While the kernel community has been good at maintaining backwards
compatibility with kernel UAPIs, it would be helpful to have a tool
to check if a commit introduces changes that break backwards
compatibility.

To that end, introduce check-uapi.sh: a simple shell script that
checks for changes to UAPI headers using libabigail.

libabigail is "a framework which aims at helping developers and
software distributors to spot some ABI-related issues like interface
incompatibility in ELF shared libraries by performing a static
analysis of the ELF binaries at hand."

The script uses one of libabigail's tools, "abidiff", to compile the
changed header before and after the commit to detect any changes.

abidiff "compares the ABI of two shared libraries in ELF format. It
emits a meaningful report describing the differences between the two
ABIs."

The script also includes the ability to check the compatibility of
all UAPI headers across commits. This allows developers to inspect
the stability of the UAPIs over time.

Signed-off-by: John Moon <quic_johmoo@xxxxxxxxxxx>
---
     - Refactored to exclusively check headers installed by make
       headers_install. This simplified the code dramatically and removed
       the need to perform complex git diffs.

#### WHAT THIS EXERCISE ASKS
A. For each statement, answer yes or no according to the patch description, and quote the words from it that settle the matter. (i) The script checks for changes to UAPI headers using libabigail. (ii) abidiff compares the ABI of two shared libraries in PE format. (iii) After the refactoring, the script still performs complex git diffs.
B. Quote the patch description from "The script also" up to and including "UAPIs over time.".
The items after this point come from a separate source.

#### Recorded data
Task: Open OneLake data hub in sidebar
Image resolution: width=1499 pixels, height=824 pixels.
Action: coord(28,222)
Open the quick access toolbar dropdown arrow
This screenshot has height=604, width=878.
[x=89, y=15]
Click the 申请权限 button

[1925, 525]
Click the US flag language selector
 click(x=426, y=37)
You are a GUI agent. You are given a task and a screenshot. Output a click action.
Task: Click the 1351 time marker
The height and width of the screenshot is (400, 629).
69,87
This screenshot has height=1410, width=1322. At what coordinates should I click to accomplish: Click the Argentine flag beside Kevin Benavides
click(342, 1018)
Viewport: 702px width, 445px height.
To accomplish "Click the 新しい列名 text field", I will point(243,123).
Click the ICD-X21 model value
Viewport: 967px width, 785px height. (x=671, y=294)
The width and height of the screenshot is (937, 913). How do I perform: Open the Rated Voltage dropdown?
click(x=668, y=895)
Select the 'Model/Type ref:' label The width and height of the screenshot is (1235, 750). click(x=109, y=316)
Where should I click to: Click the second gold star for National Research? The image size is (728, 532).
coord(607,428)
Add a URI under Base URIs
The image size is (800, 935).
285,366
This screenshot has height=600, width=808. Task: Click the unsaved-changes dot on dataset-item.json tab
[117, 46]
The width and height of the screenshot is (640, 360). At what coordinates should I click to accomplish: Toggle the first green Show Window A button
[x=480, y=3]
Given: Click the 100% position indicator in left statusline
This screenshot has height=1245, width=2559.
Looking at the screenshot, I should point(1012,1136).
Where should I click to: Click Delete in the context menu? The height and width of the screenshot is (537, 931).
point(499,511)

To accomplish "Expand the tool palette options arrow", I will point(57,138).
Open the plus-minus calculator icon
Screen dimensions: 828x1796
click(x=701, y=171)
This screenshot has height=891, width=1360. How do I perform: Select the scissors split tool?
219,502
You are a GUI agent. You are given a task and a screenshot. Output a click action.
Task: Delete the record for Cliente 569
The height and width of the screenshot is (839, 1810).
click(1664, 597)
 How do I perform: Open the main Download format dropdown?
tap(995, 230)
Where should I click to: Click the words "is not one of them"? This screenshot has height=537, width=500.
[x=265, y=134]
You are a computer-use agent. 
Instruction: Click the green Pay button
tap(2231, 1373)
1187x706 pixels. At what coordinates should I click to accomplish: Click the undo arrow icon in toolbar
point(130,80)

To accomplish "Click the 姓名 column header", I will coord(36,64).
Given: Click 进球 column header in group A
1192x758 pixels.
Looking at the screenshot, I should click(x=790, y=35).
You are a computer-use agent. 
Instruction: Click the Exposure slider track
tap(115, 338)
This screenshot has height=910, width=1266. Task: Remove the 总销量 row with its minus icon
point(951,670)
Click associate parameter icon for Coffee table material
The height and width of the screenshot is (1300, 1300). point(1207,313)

#### RESULTS FOR EACH TASK
A.
(i) Yes: "checks for changes to UAPI headers using libabigail"
(ii) No: "compares the ABI of two shared libraries in ELF format"
(iii) No: "removed the need to perform complex git diffs"

B.
The script also includes the ability to check the compatibility of
all UAPI headers across commits. This allows developers to inspect
the stability of the UAPIs over time.